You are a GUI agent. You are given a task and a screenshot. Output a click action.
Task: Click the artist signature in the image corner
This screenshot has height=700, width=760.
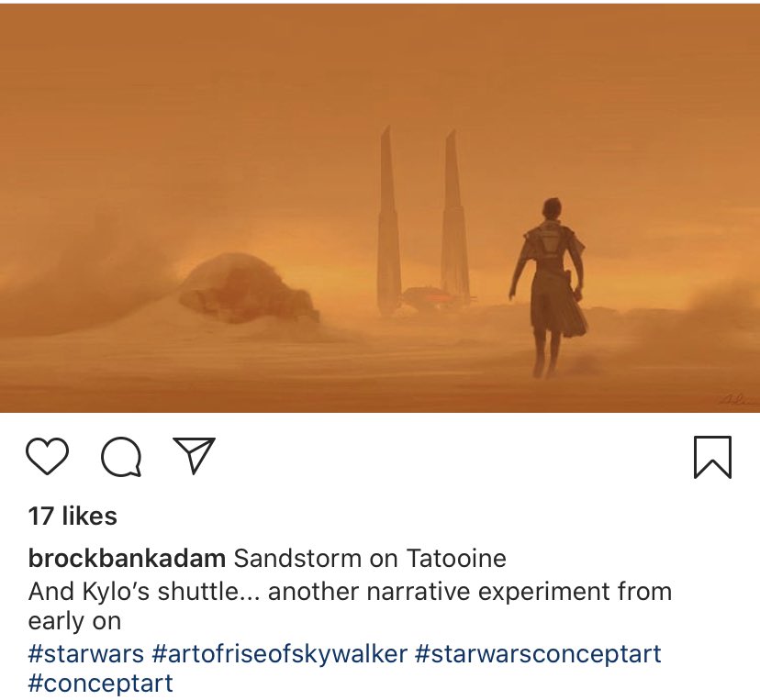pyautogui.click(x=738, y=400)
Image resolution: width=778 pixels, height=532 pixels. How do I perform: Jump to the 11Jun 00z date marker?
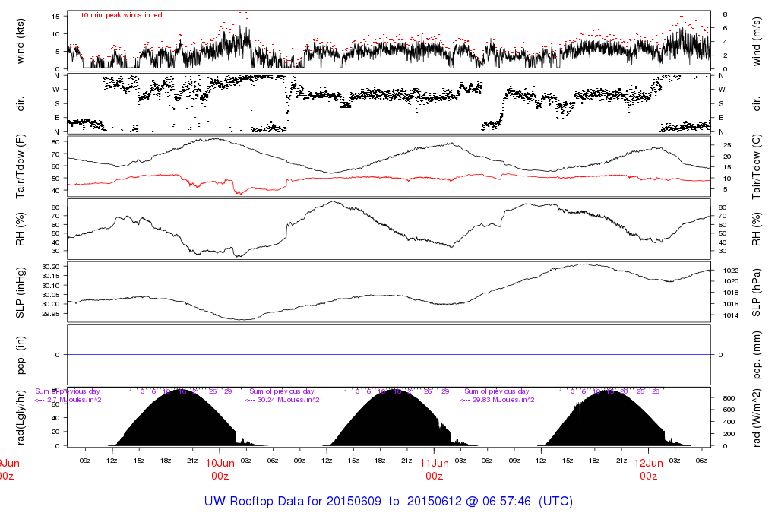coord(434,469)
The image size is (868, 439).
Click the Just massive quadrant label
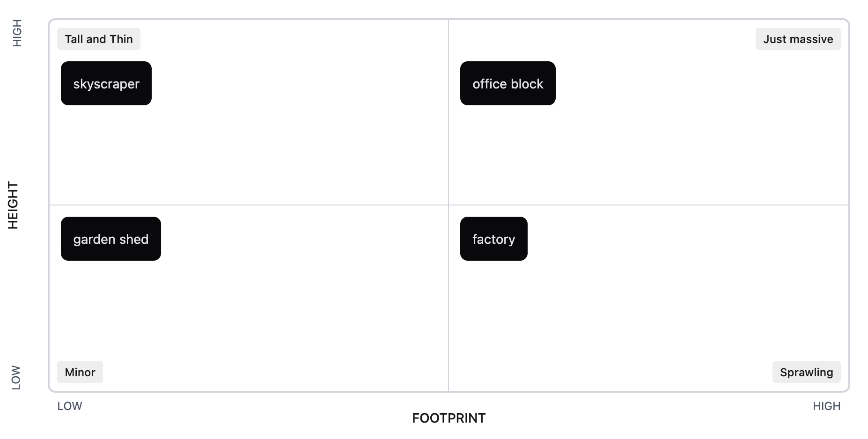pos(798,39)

::::::::

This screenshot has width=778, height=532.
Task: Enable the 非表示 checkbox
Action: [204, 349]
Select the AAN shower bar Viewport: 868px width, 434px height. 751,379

::::::::

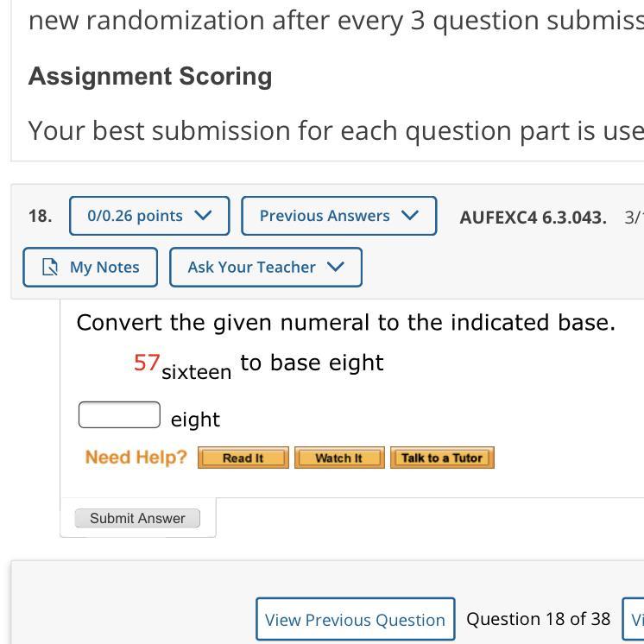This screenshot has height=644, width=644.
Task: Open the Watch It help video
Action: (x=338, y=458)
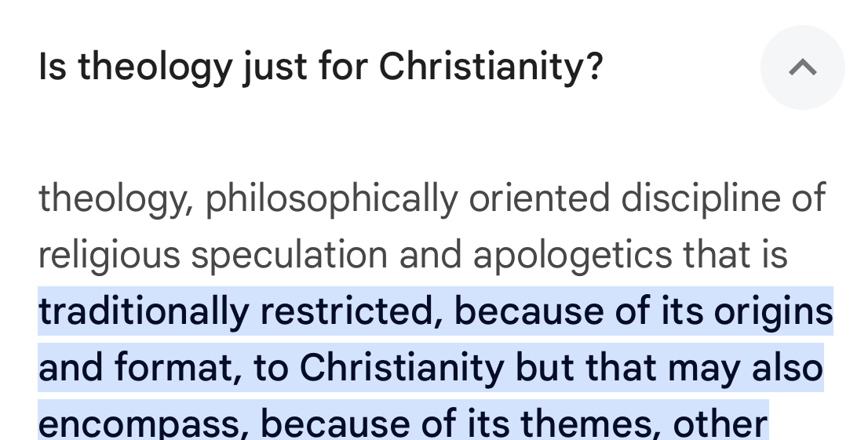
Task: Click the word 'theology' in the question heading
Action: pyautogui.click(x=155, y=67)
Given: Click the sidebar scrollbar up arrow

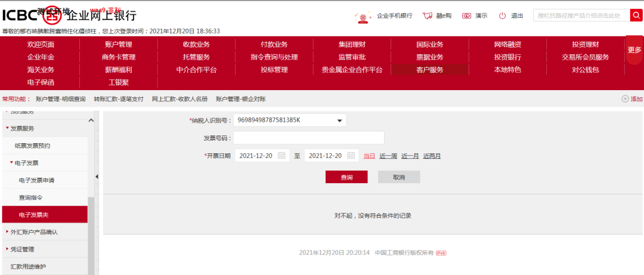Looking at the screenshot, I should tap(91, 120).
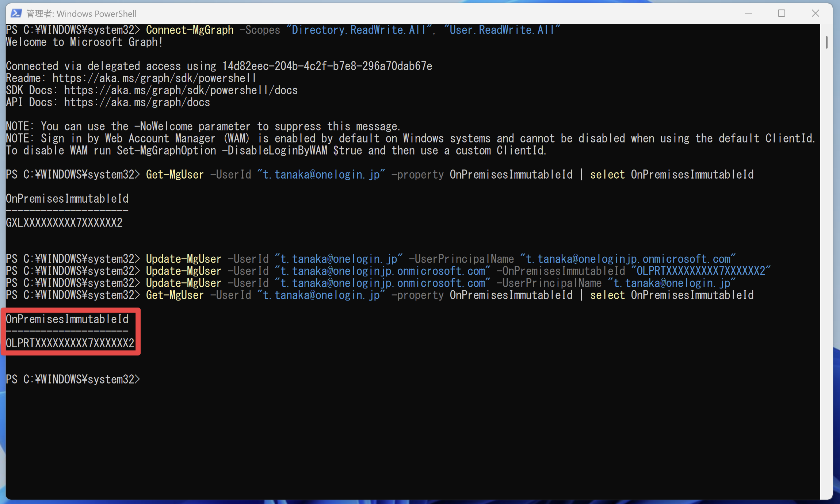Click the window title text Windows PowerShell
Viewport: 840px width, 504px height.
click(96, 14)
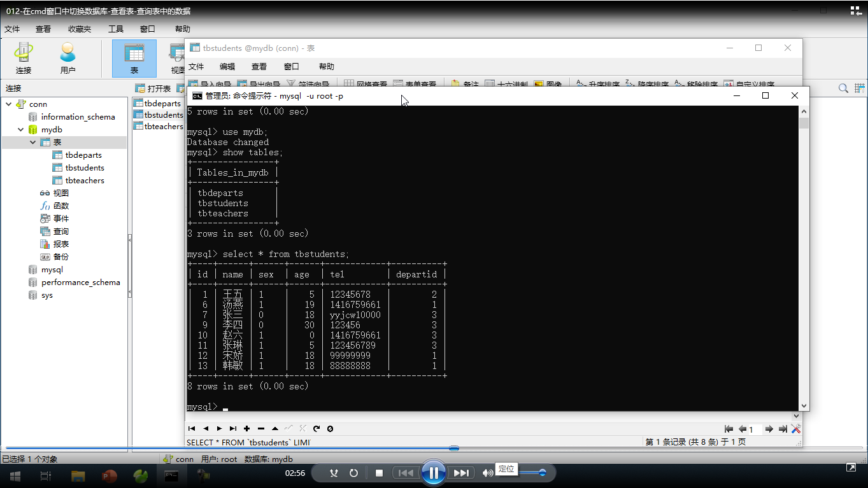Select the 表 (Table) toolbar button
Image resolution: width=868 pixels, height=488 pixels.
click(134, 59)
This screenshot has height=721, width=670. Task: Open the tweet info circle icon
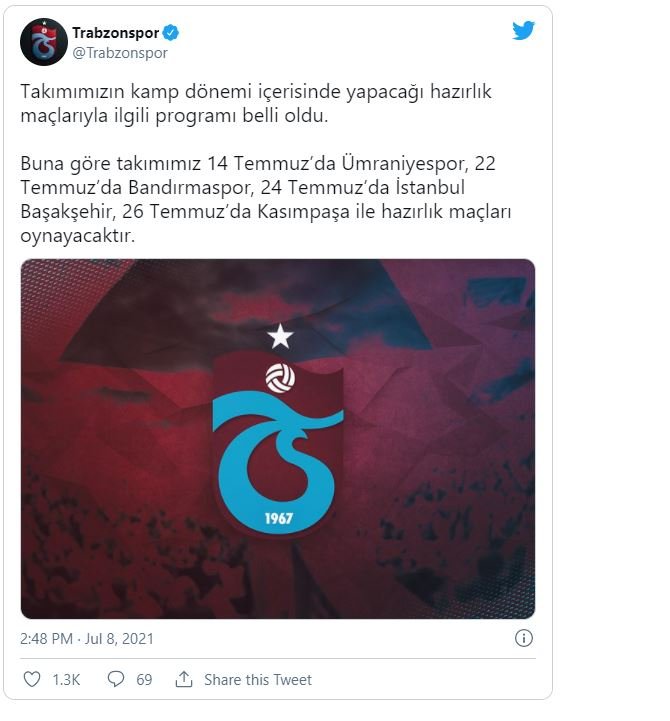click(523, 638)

::::::::

* _What is being asked_: In the listing above, find the line with "You are a GUI" and the line with "The image size is (868, 439).". Copy exactly those lines and all between them, minus the images.

* _Result for this task_:
You are a GUI agent. You are given a task and a screenshot. Output a click action.
Task: Click the artist signature in the image corner
This screenshot has height=700, width=760.
pyautogui.click(x=738, y=400)
Image resolution: width=778 pixels, height=532 pixels. How do I perform: Jump to the 11Jun 00z date marker?
coord(434,469)
The image size is (868, 439).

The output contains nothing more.